微服务学习 - Kubernetes中的网络流量

发表于 2021-05-12 更新于 2023-01-05 分类于 k8s

概述

本例中使用Kubesphere v3.1.0环境（Kubernetes v1.20.4 + Calico v3.16.3），网关设备为Kourier。

在Kubernetes上部署应用负载并提供服务后，访问流量将经过网关设备、负载均衡最后到达后端设备。

在这个过程中Kourier将作为网关设备解析流量的目的地址，根据域名分发到负载均衡器即Service上。

Kube-proxy（本例中为ipvs模式）将负责Service、Endpoint部分的流量处理。

Calico（本例中为IPIP模式）将负责后端设备即pod间流量的传输。

网关

Ingress是Kubernetes中用于处理7层网络负载的反向代理抽象。

Kourier基于Envoy实现了Ingress的能力。它会监听集群内资源的变化，变更Envoy的配置来保证前端的流量可以正确路由到后端的Service上。

Kube-proxy

kube-proxy的配置文件存放在kube-proxy容器的/var/lib/kube-proxy/config.conf中

同时还会使用kubernetes服务的参数，如--feature-gates等

kube-proxy的监听工作

serviceConfig和endpointsConfig初始化时，在对应的Informer中注册了AddFunc、UpdateFunc和DeleteFunc

func NewServiceConfig(serviceInformer coreinformers.ServiceInformer, resyncPeriod time.Duration) *ServiceConfig {
    result := &ServiceConfig{
        listerSynced: serviceInformer.Informer().HasSynced,
    }

    serviceInformer.Informer().AddEventHandlerWithResyncPeriod(
        cache.ResourceEventHandlerFuncs{
            AddFunc:    result.handleAddService,
            UpdateFunc: result.handleUpdateService,
            DeleteFunc: result.handleDeleteService,
        },
        resyncPeriod,
    )

    return result
}

之后，两个对象还分别通过RegisterEventHandler方法注册了事件处理器，即proxier

1	serviceConfig.RegisterEventHandler(s.Proxier)

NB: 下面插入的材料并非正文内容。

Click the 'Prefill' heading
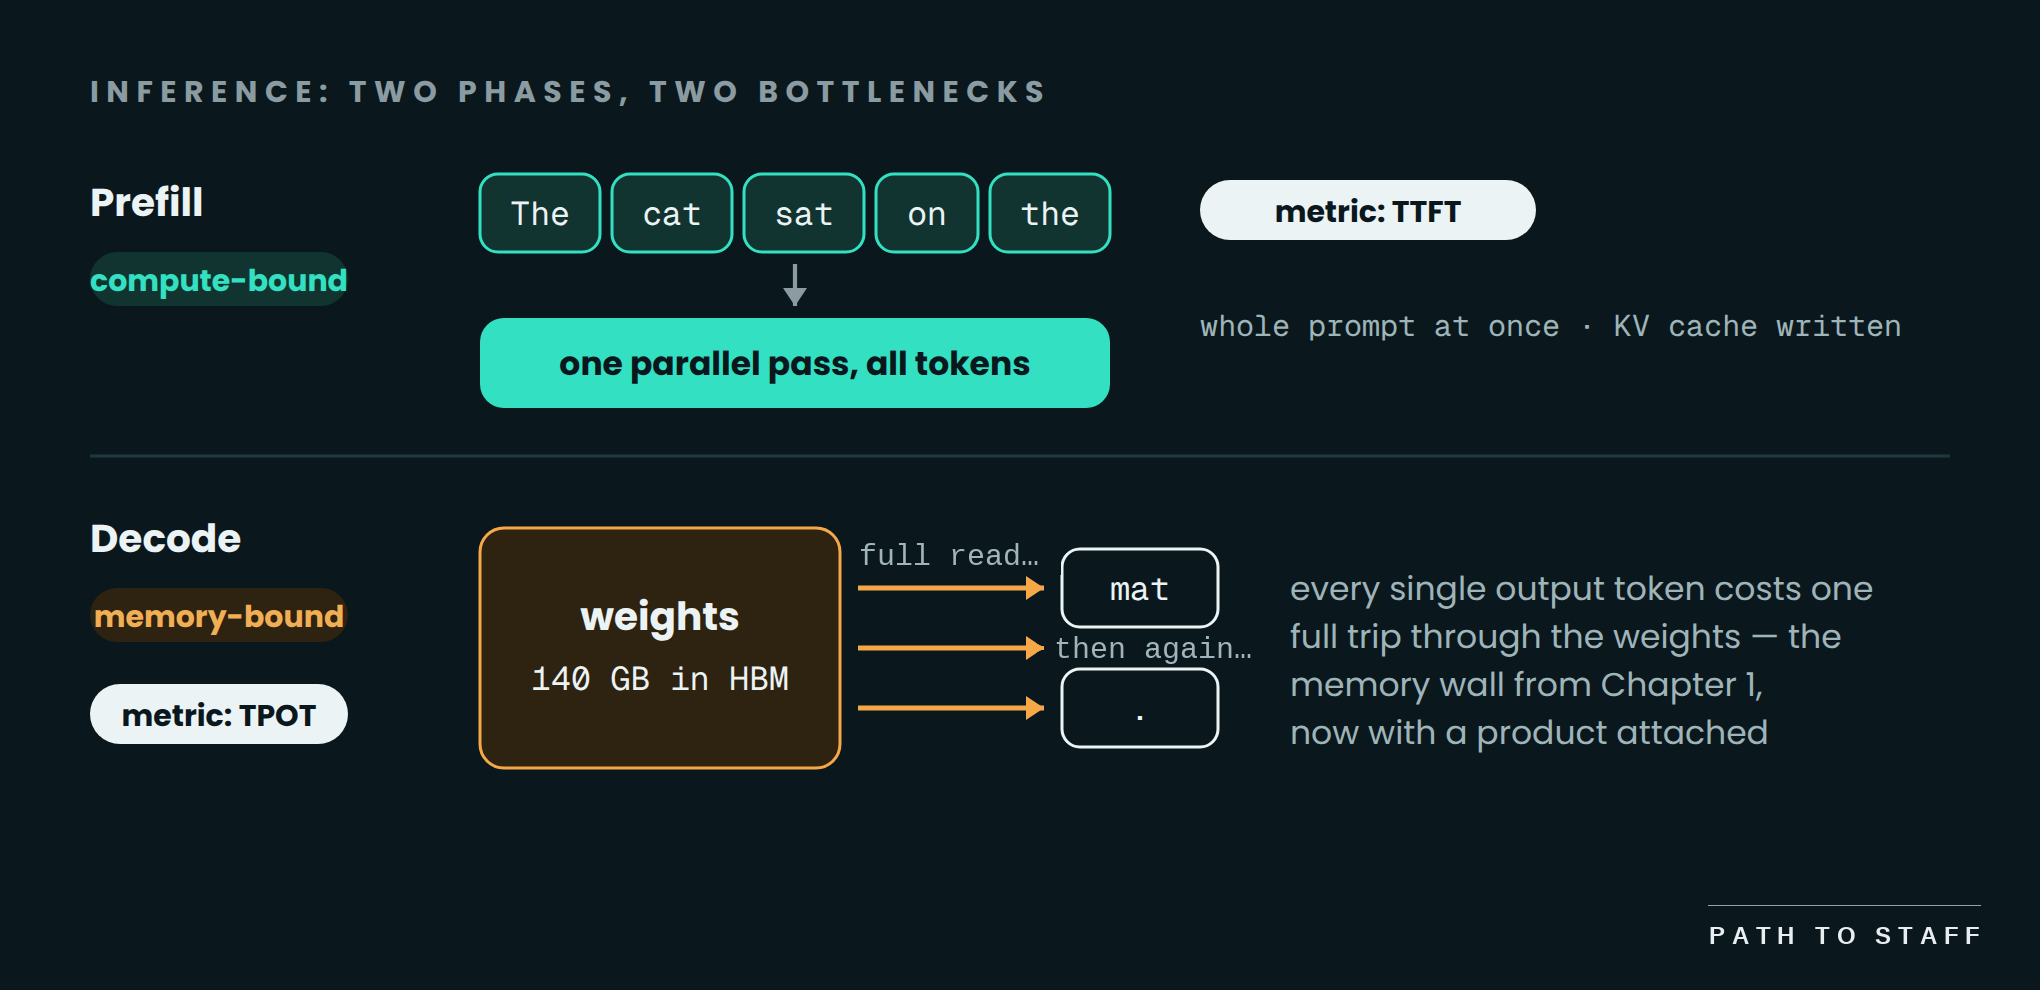Screen dimensions: 2040x990 coord(147,202)
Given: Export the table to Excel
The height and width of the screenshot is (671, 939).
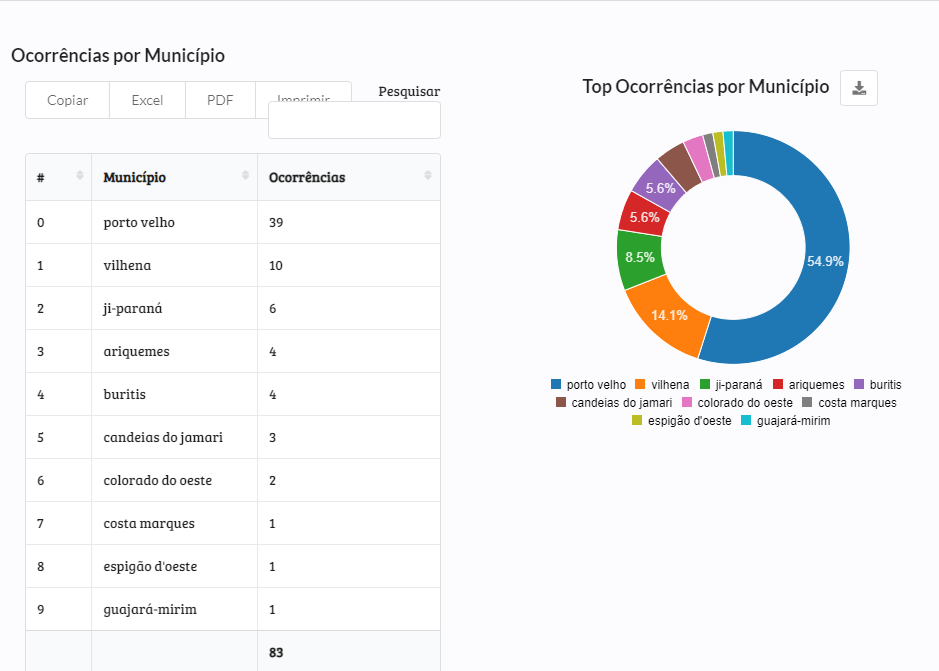Looking at the screenshot, I should pyautogui.click(x=147, y=100).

以Service为例，当serviceConfig启动时，会调用proxier的OnServiceSynced方法处理事件

func (c *ServiceConfig) Run(stopCh <-chan struct{}) {
    for i := range c.eventHandlers {
        c.eventHandlers[i].OnServiceSynced()
    }
}

本例中proxier为ipvs，则参考kubernetes/pkg/proxy/ipvs/proxier.go - OnServiceSynced()

func (proxier *Proxier) OnServiceSynced() {
    proxier.mu.Lock()
    proxier.servicesSynced = true
    if utilfeature.DefaultFeatureGate.Enabled(features.EndpointSliceProxying) {
        ...
    // 本例未开启EndpointSliceProxying特性，直接看else部分
    } else {
    // 向&proxier.initialized执行原子写操作
        proxier.setInitialized(proxier.endpointsSynced)
    }
    proxier.mu.Unlock()

    // Sync unconditionally - this is called once per lifetime.
    // 调用syncProxyRules来处理规则
    // 代码很长，主要的工作是：
    // 1. 创建kube-ipvs0设备，用于绑定Cluster IP
    // 2. 创建各种ipset，然后和iptables规则结合起来，极大简化了iptables表的内容
    // 3. 创建ipvs的内容，实现Service到Endpoint的负载均衡
    proxier.syncProxyRules()
}

Calico网络规则

负责处理iptables规则的是Calico的Felix组件，参考 Felix 。

Felix的入口是felix/daemon/daemon.go - Run()函数，在Run()函数中会启动所有syncer

1
2
3

// Start the background processing threads.
if syncer != nil {
    syncer.Start()

InternalDataplane是其中一个syncer，基于iptables和ipsets来处理Felix的数据面。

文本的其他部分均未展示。